▸ **Written instruction**
Please copy the records below word for word, from the first line down to and including the line that contains "will tap(123, 135).".

━━ Data ━━

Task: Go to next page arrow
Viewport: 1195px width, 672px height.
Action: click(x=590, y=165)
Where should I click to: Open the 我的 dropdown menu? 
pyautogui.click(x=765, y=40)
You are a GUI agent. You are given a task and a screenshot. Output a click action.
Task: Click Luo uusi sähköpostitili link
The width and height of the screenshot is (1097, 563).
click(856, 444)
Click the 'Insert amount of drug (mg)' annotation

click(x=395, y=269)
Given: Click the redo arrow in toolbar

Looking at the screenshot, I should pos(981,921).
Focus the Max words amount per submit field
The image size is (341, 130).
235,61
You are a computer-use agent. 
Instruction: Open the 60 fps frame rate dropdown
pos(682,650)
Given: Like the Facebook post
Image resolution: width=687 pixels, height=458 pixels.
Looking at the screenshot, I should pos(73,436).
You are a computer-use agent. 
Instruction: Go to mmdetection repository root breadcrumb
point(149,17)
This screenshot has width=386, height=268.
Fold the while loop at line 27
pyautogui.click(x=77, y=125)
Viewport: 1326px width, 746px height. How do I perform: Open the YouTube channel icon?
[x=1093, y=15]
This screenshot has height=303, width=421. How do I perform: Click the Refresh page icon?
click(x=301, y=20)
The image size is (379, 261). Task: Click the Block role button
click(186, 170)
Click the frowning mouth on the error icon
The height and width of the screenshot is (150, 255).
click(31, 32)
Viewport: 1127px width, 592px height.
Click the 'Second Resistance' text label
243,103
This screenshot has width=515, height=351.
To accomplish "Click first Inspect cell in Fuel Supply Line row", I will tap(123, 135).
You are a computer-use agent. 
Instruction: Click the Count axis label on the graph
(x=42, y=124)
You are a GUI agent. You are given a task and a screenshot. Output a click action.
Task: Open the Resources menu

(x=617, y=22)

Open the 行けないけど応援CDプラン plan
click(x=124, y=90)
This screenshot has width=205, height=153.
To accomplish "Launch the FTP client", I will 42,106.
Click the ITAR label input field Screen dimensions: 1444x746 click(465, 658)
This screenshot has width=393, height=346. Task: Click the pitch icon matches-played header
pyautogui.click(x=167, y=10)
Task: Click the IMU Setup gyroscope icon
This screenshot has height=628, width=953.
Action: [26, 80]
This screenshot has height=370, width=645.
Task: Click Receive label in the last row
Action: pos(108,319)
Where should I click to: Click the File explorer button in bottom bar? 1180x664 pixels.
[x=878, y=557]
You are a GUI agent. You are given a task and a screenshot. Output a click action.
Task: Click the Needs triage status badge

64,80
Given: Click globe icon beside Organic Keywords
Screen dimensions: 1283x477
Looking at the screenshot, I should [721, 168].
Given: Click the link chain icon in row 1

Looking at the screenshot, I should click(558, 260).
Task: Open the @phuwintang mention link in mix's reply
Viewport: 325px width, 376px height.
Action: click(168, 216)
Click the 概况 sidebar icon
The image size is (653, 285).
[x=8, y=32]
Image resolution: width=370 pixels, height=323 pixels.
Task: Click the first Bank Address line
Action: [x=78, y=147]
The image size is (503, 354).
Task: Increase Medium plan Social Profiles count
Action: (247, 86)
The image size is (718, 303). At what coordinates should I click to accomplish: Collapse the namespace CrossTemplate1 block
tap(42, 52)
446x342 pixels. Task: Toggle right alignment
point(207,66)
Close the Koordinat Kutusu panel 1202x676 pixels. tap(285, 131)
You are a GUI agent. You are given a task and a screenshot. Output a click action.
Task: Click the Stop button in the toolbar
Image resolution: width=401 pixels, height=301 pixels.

━━━

▸ **Answer to the task**
Task: Go to next page arrow
Viewport: 1195px width, 672px height.
Action: click(x=590, y=165)
Where should I click to: Open the 我的 dropdown menu? 
pyautogui.click(x=765, y=40)
You are a GUI agent. You are given a task and a screenshot. Output a click action.
Task: Click Luo uusi sähköpostitili link
The width and height of the screenshot is (1097, 563).
click(856, 444)
Click the 'Insert amount of drug (mg)' annotation

click(x=395, y=269)
Given: Click the redo arrow in toolbar

Looking at the screenshot, I should pos(981,921).
Focus the Max words amount per submit field
The image size is (341, 130).
235,61
You are a computer-use agent. 
Instruction: Open the 60 fps frame rate dropdown
pos(682,650)
Given: Like the Facebook post
Image resolution: width=687 pixels, height=458 pixels.
Looking at the screenshot, I should pos(73,436).
You are a computer-use agent. 
Instruction: Go to mmdetection repository root breadcrumb
point(149,17)
This screenshot has width=386, height=268.
Fold the while loop at line 27
pyautogui.click(x=77, y=125)
Viewport: 1326px width, 746px height. How do I perform: Open the YouTube channel icon?
[x=1093, y=15]
This screenshot has height=303, width=421. How do I perform: Click the Refresh page icon?
click(x=301, y=20)
The image size is (379, 261). Task: Click the Block role button
click(186, 170)
Click the frowning mouth on the error icon
The height and width of the screenshot is (150, 255).
click(31, 32)
Viewport: 1127px width, 592px height.
Click the 'Second Resistance' text label
243,103
This screenshot has width=515, height=351.
To accomplish "Click first Inspect cell in Fuel Supply Line row", I will tap(123, 135).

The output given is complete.